▶ TO DO: Check each line of the material that follows, and copy those holding the string "pixels".

::: DATA FOR ANALYSIS

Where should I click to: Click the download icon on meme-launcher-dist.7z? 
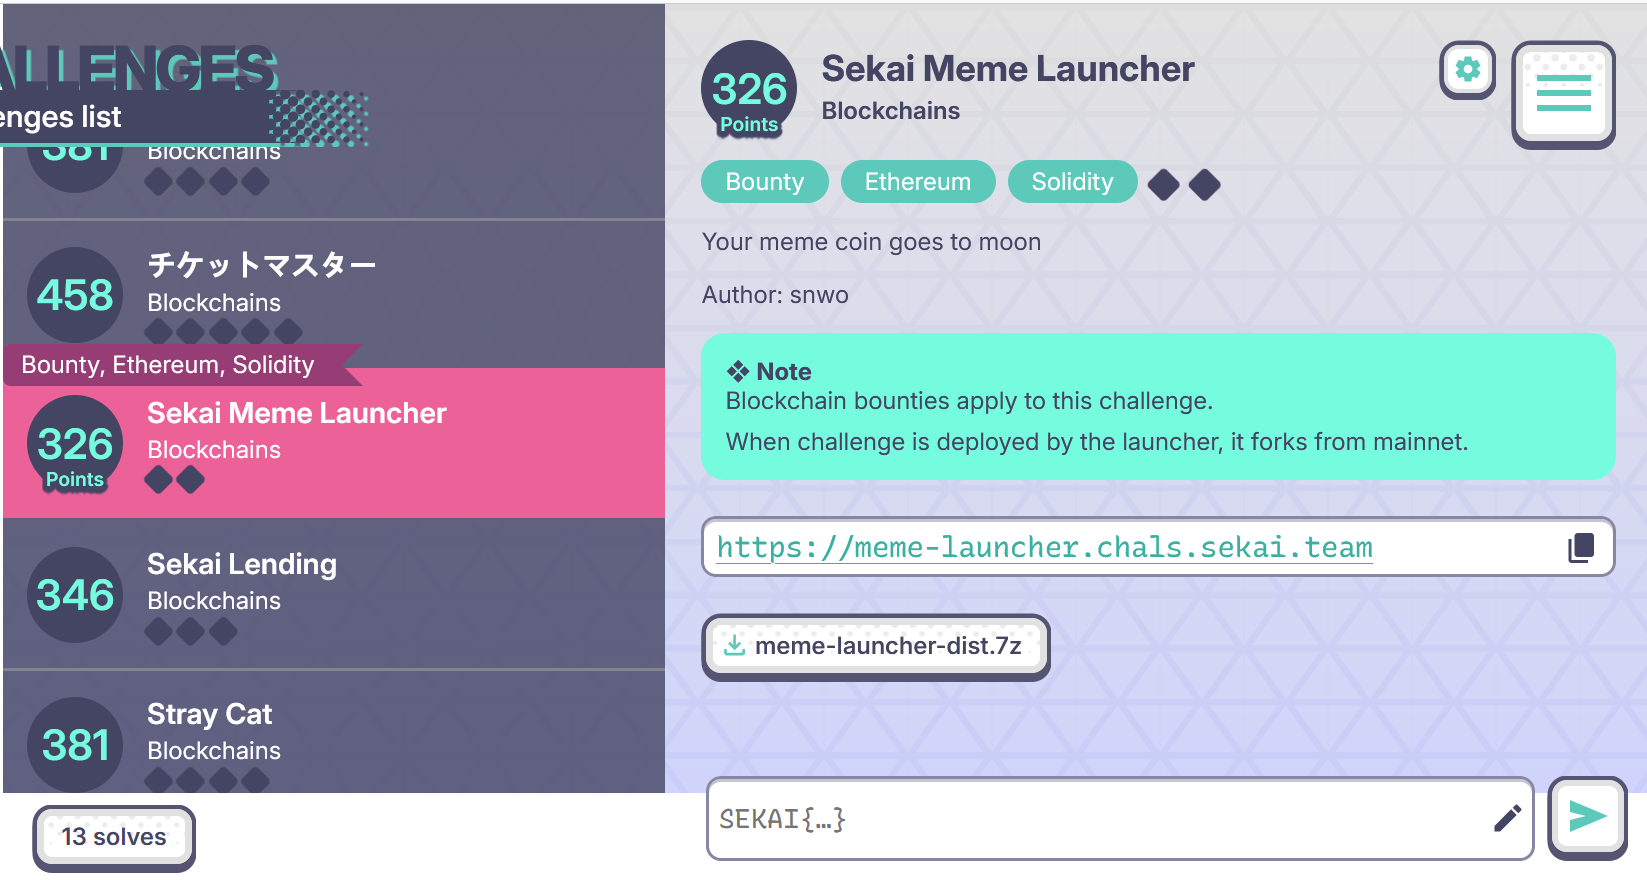click(x=734, y=646)
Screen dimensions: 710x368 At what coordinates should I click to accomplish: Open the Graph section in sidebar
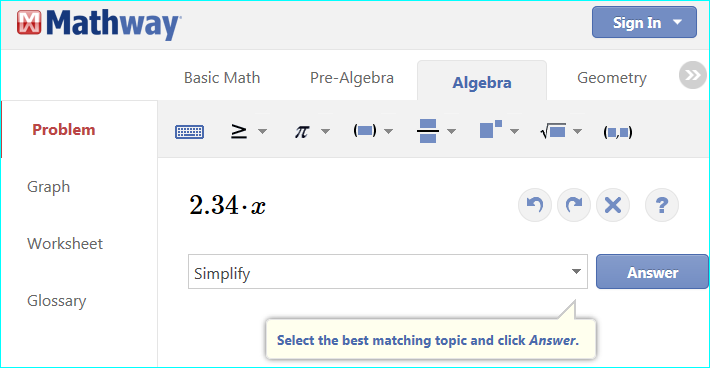click(48, 187)
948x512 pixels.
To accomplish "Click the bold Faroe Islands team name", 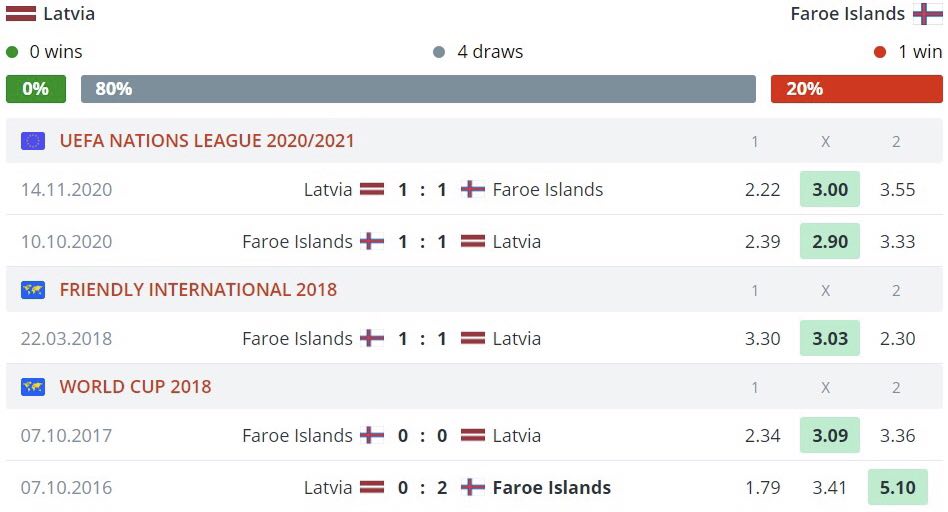I will pos(551,488).
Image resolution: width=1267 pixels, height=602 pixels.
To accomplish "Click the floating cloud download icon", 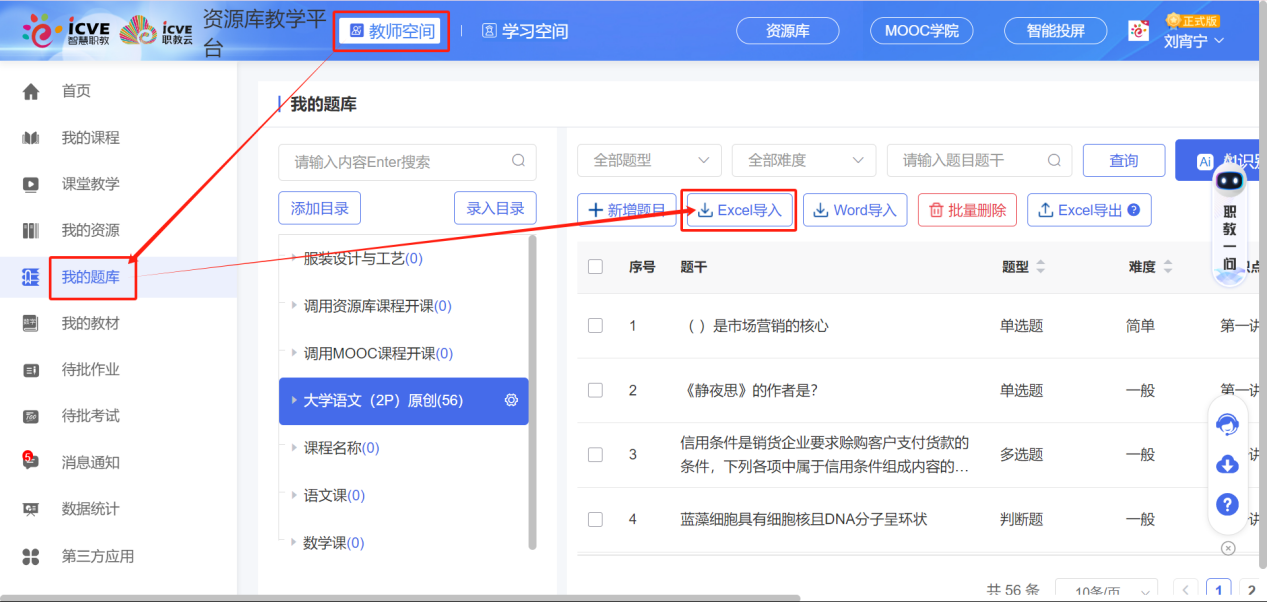I will pyautogui.click(x=1227, y=465).
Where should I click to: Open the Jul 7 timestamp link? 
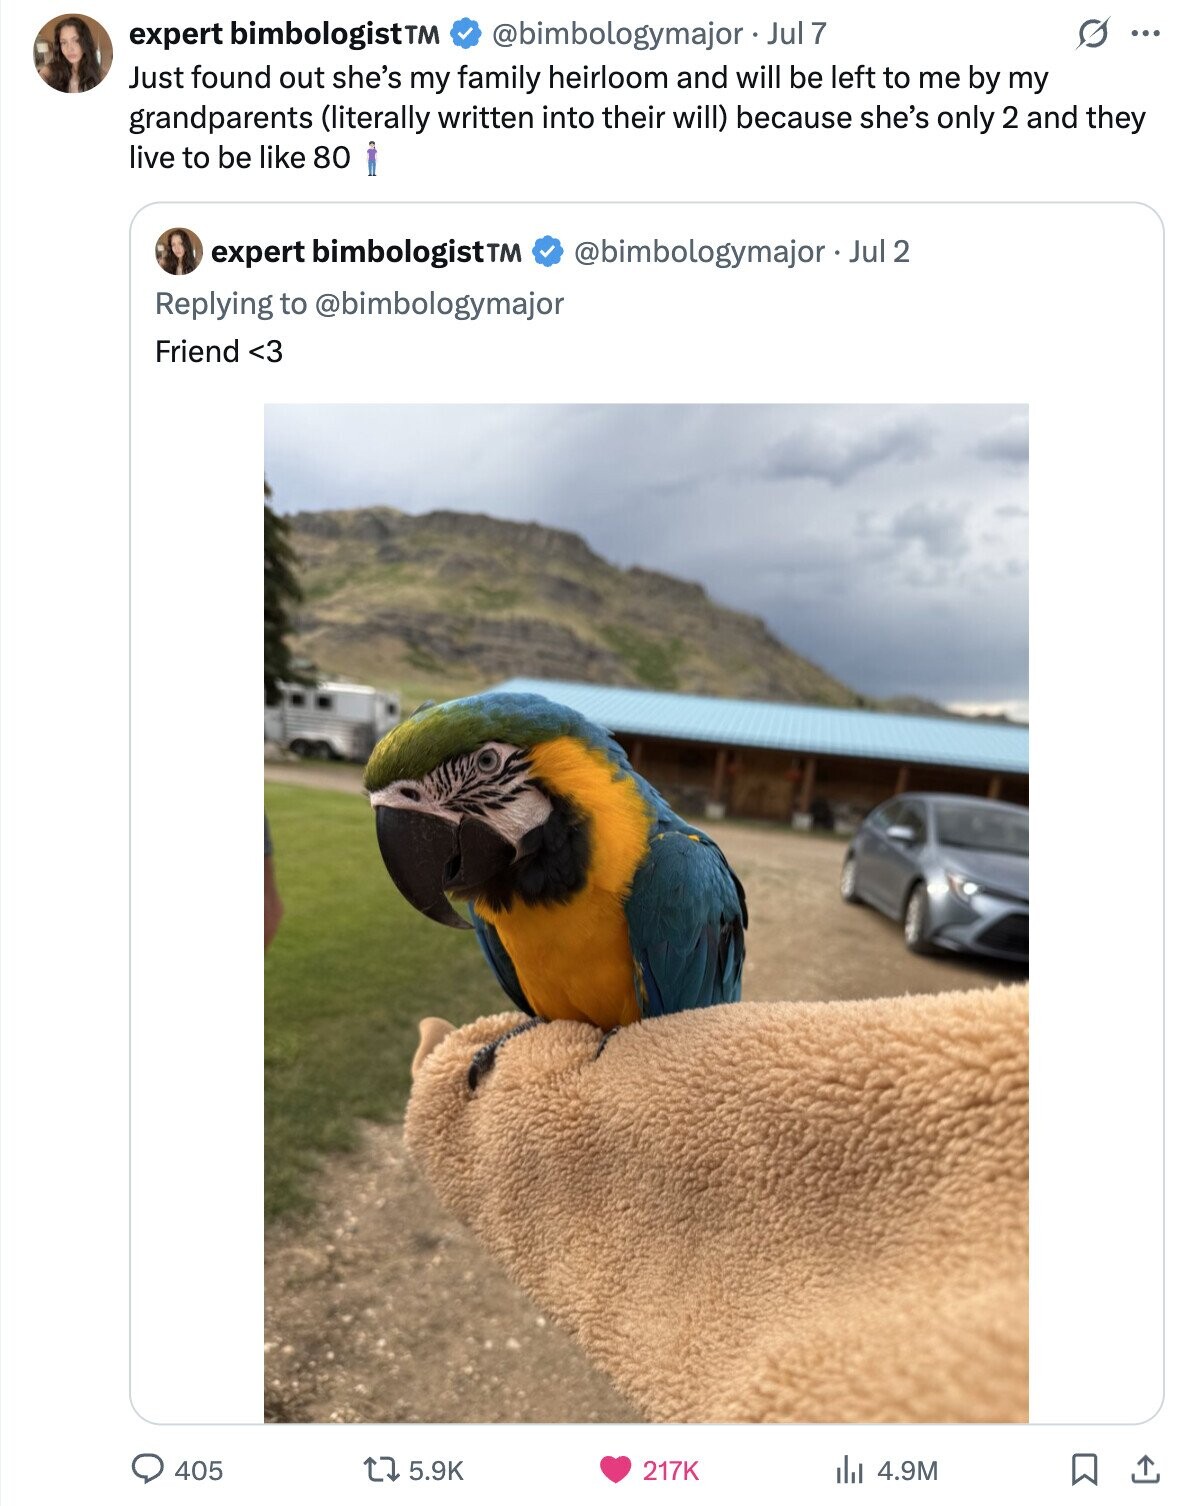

::::::

▶ FINISHED TASK:
948x512 pixels.
Image resolution: width=1267 pixels, height=602 pixels.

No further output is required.